Someone already corrected you on this, and indeed Tor is what manages everything, Vidalia is merely a graphical user interface that allows you to control some of what Tor does. You can access hidden services without using Vidalia at all. Also, the cryptography is all but entirely irrelevant to the counter traffic analysis properties of Tor; although unencrypted traffic being sent from entry to exit would be almost completely incompatible with anonymity, the direct attacks on anonymity protocols that are studied today pretty much all work with the assumption that the traffic is end to end encrypted.
tl:dr:
As long as the entry node is not comprimised, Tor is safe. If the entry node *is* comprimised, you are still safe unless:
A. You're using Tor browser to connect to clearnet sites, or
B. You connect to a hidden service who's entry node is also comprimised AND the adversary knows it is used by the hidden server
In order for B to be true, the hidden service itself has to already be de-anonymized and its IP address known. But that would be the hidden service that is comprimised, not Tor itself.

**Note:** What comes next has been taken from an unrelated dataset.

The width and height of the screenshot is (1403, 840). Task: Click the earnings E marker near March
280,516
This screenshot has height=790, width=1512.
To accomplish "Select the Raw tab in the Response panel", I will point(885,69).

A is mostly true, although I would clarify that
1. The entry guard can be actively compromised, meaning that an attacker owns it
2. The entry guard can be passively compromised, meaning that it uses an ISP or IX that spies on it
3. The entry guard and its' ISP/IX can both be good, but you can still be deanonymized if YOU are being monitored by your ISP or IX
B is true, and I guess you actually have understood that risk from the get go
. However, if you own a hidden services entry guard, it is trivial to determine that you do. Also I guess I should point out that you are less likely to use an entry guard owned by the same attacker who owns the hidden services entry guard than you are to use a malicious exit node owned by the same person who uses your entry node, because you use a new exit node roughly once every ten minutes where as the hidden services entry guard used is selected from three guards that change only once every month to two months. So you are afforded some extra protection in this case. However it is not that hard for an attacker to identify the entry guards used by a hidden service, and it is likely somewhat of a safe bet that a half decent attacker could put a hidden service under passive surveillance. Actual evidence points to the FBI not being such a skilled attacker, but this is likely due to incompetence on their part rather than the inherent security of Tor.